My rant blog.
I like ranting.
Noone's listening anyway.

Saturday, September 1, 2012

Come-back post #Umpteen.

I've been out of touch with the writer in me for quite a while now. It's something I like doing, but somehow, I've always managed to find a reason to shelf it. Not that I'm avoiding it, after all, it isn't really a compulsion. It isn't a compulsion at all. In fact, I want to keep writing. Lots of thoughts in my mind, every now and then. And I want to put them all down. Given that I've been using the blogger like a personal journal of sorts, a vent to my ever-full-of-infinite-thoughts mind, I actually enjoy writing here. Moreover, I like a little bit of audience every once in a while. And I know for a fact I don't write that bad either. It's mostly random, but it's honest. And what I've learned over the years is, honesty sells. Oh yes, it does. People love honesty. I love honesty. There's a feeling of freedom to everything honest, especially when they're confessions, guilty or not. Honesty. That brings me back to why I haven't been writing as often as I originally intended to while creating this blog.
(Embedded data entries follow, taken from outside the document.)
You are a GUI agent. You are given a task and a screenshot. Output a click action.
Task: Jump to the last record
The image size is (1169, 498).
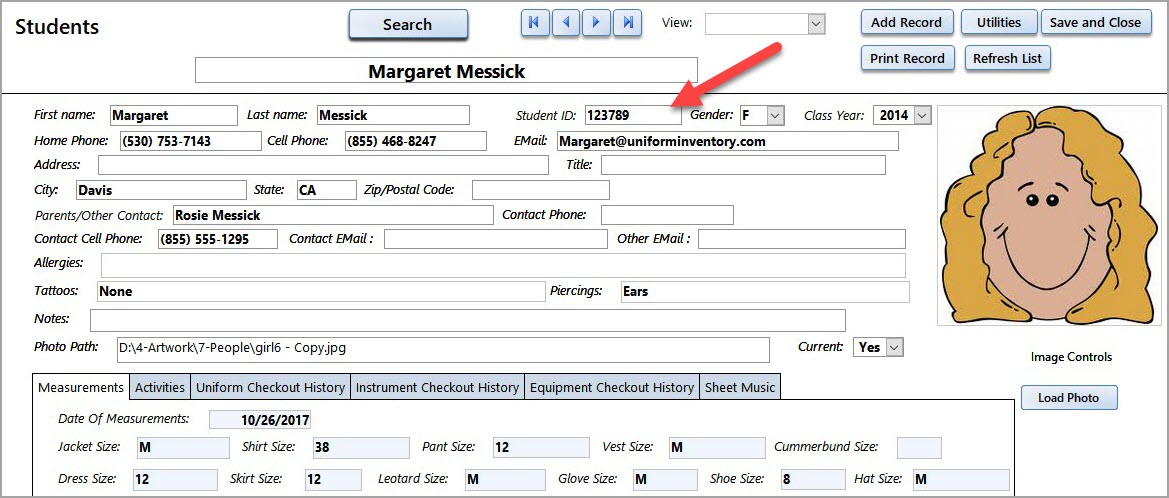628,24
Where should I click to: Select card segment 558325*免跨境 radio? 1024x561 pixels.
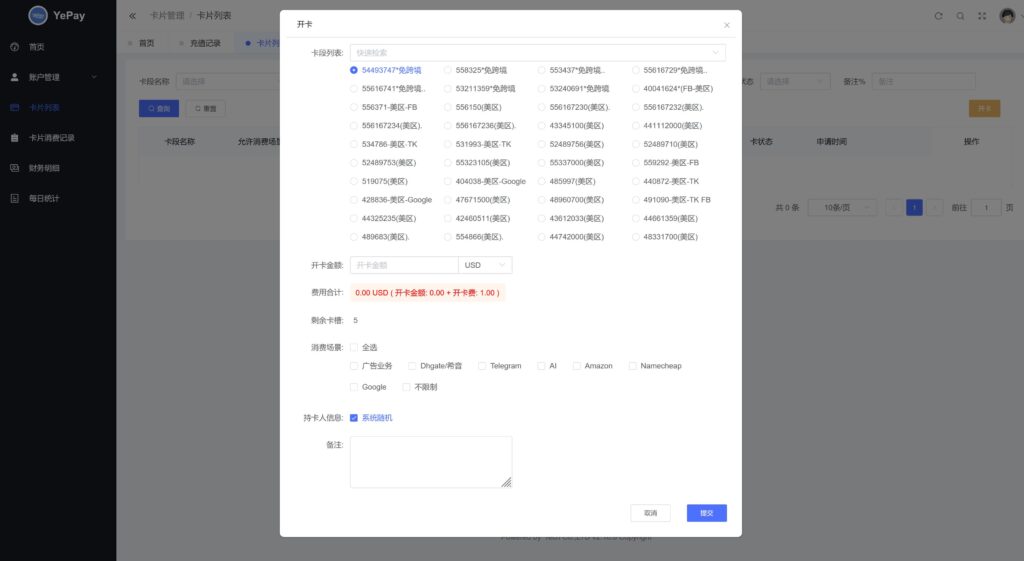[448, 71]
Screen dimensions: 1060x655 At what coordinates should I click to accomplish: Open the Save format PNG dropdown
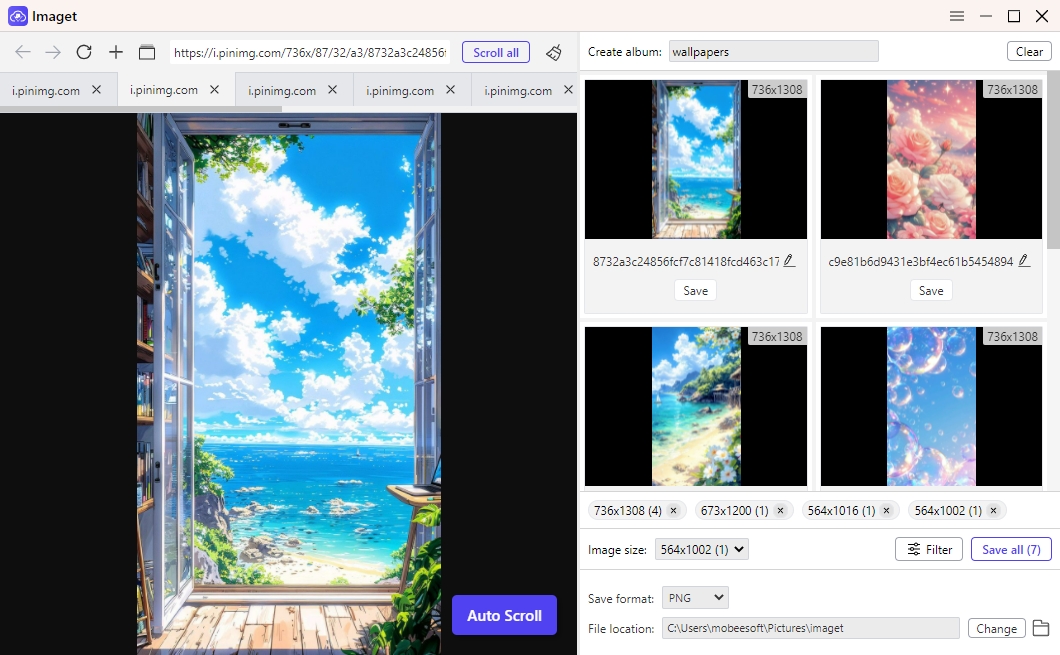coord(695,598)
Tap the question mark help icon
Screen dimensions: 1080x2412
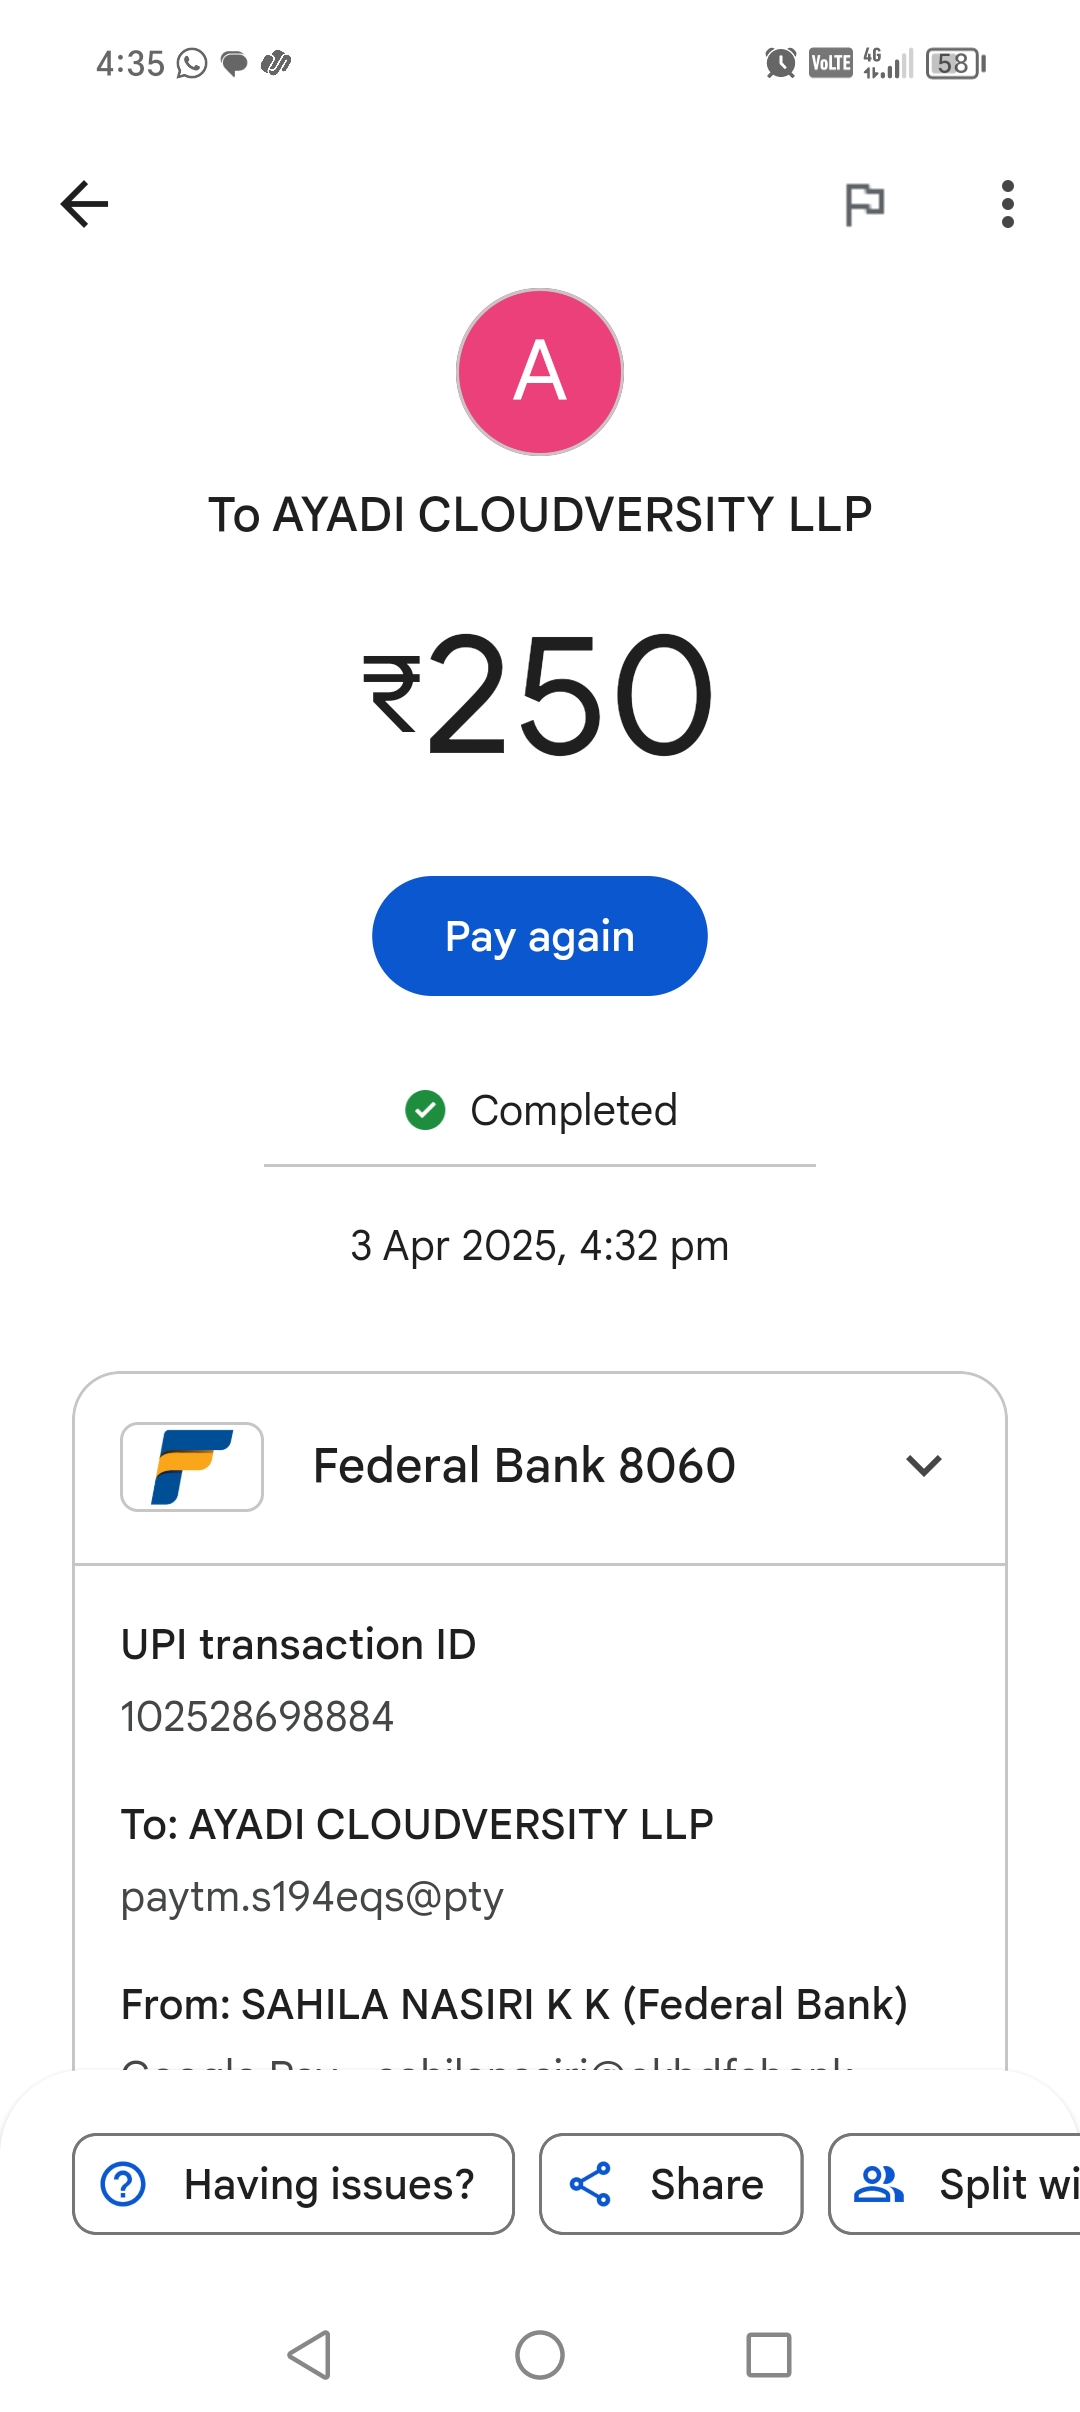(x=124, y=2184)
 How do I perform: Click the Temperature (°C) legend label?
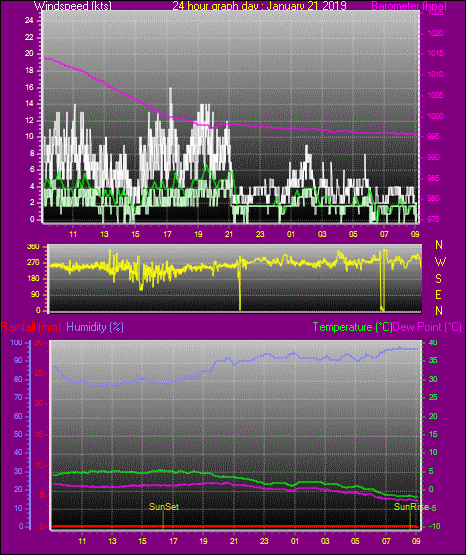[352, 327]
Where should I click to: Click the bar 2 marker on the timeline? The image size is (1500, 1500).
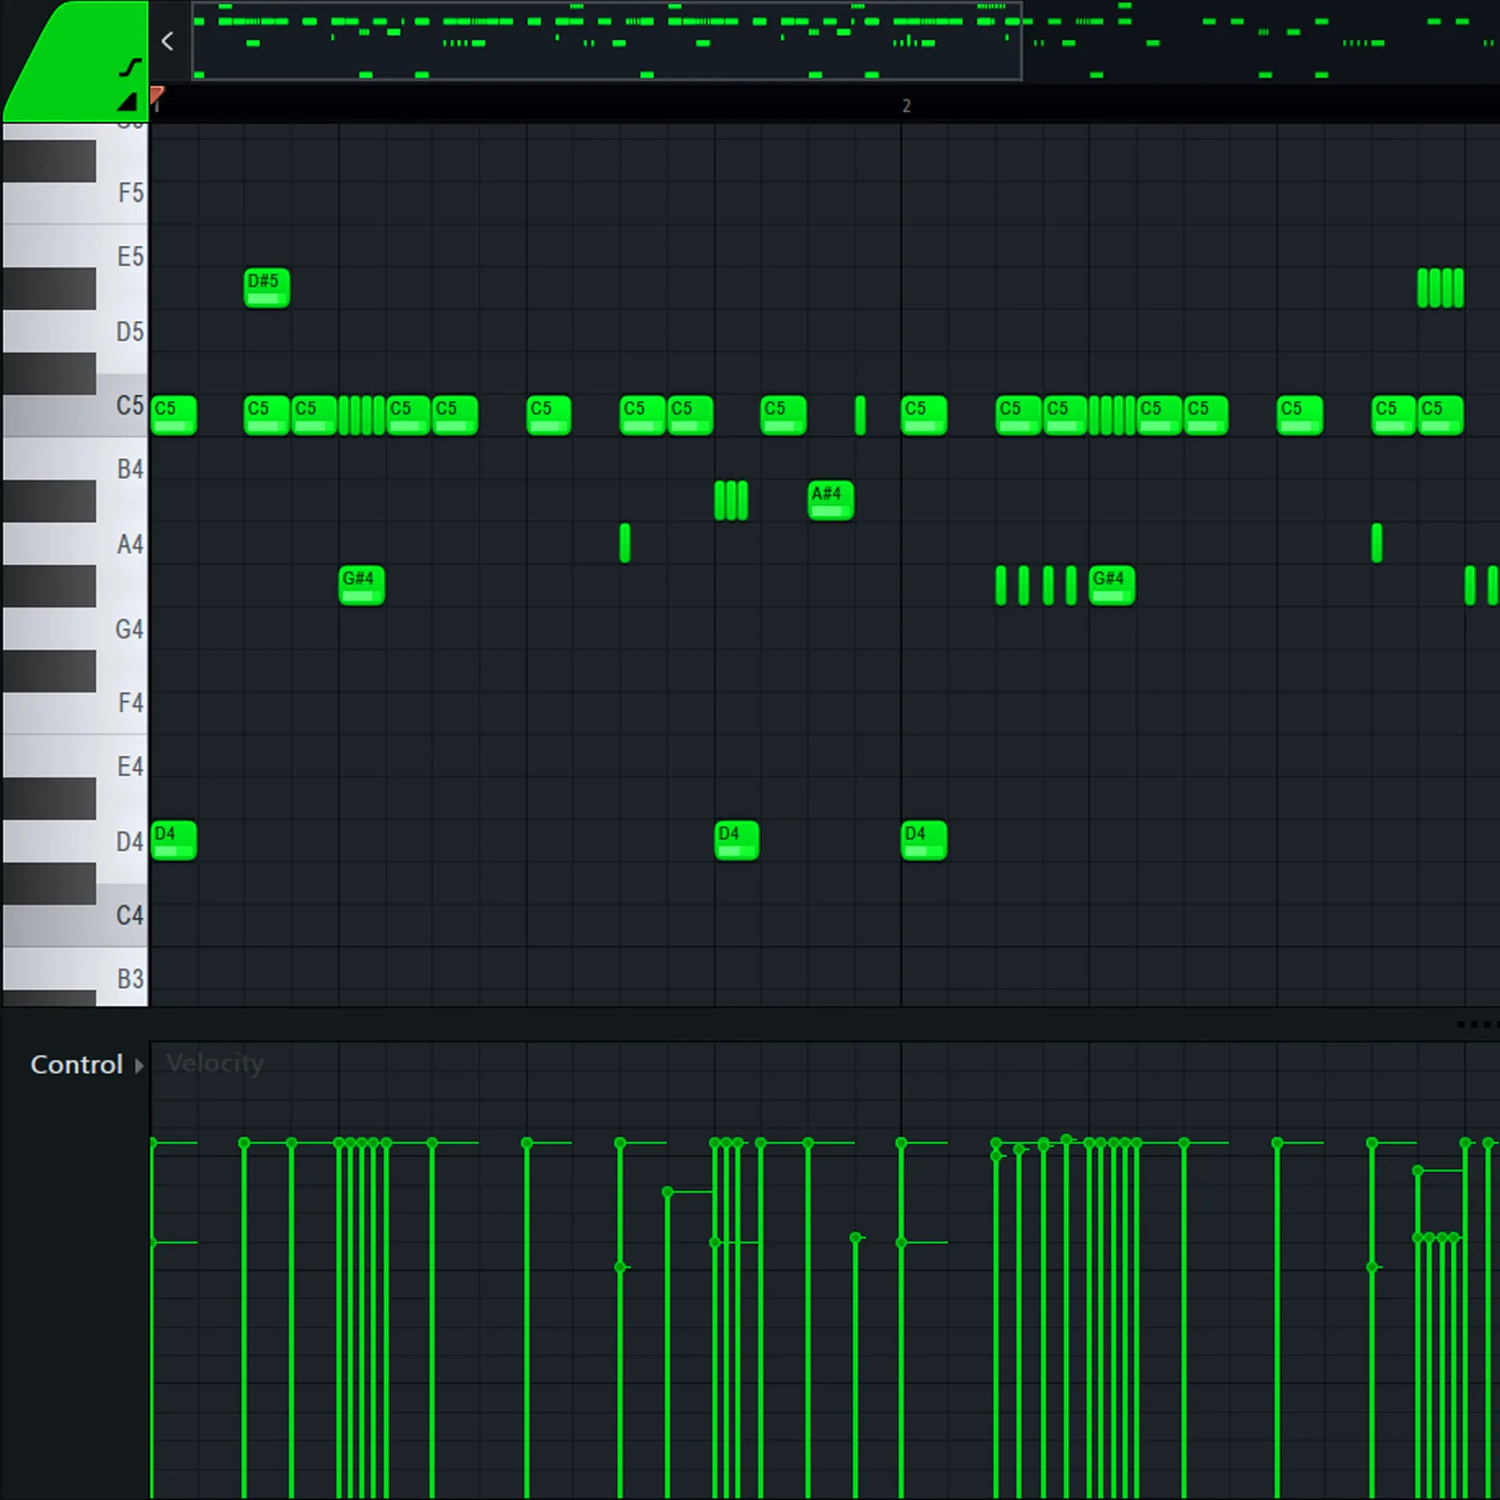(x=906, y=106)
I've been lazy. Wayyy (yes, that many Ys) too lazy for a 20 year old, I can vouch. The thoughts just keep coming and going, the self-answered questions, and a few unanswered ones, the experiences, the feelings.. And the laptop's right here, open beside me. But there's always a "better reason" to not write: five more minutes of sleep which ultimately extends up to a couple of hours or more; watching more than my daily quota of episodes of 'The Mentalist' (an awesome show I've started watching recently); lying down on my bed and doing some more day-dreaming; reading other blogs; or simply pretending to "study".
"Always one excuse or the other." (thick teacher-ish accent).
But I want to write. It's just that I don't want to make that effort of actually sitting up and typing all of that. Sometimes I wish we had a technology wherein we would simply think and all our thoughts would magically get written on their own. Very much like Rita Skeeter's magic quill, I would say. But if only even half our wishes came true, right?

A few of my friends, and also a few other people who surprisingly follow my blog discreetly, much to the pleasure of my childish desire for praise, have been telling me to write something soon 'cause they like what they read. (Discreet followers, if you be reading this, yes, you're not the only one). So that kind of acts like an inspiration of sorts to actually sit and update this page. If not for me, for them. So here I am, in yet another attempt to revive the writer in me. I like that person, and I want her to live. Besides the extremely passionate person in me who likes photography and everything to do with it, the writer in me is almost the only other person in me I'm proud of. Phew, that's intense, eh? I wish I could post half as frequently, okay one-fifth, no make that one-tenth as frequently as those Thought Catalog people (http://thoughtcatalog.com/ for all you ignorant retards), and of course not to mention half as awesome, but that's not possible.

I know this blog won't last forever. It has to end one day. Either I'll run out of thoughts and actually face the writer's block everybody keeps talking about, or I'll just grow up to realise what a stupid kid I have been wasting precious minutes of my life over a stupid little machine that cannot react to human emotions and will inevitably become obsolete one day.

But till then, I'll keep trying. And I hope one day, when I'm gone, someone somewhere will read my very own "thought catalog" here, and will remember me for the person they discovered I was.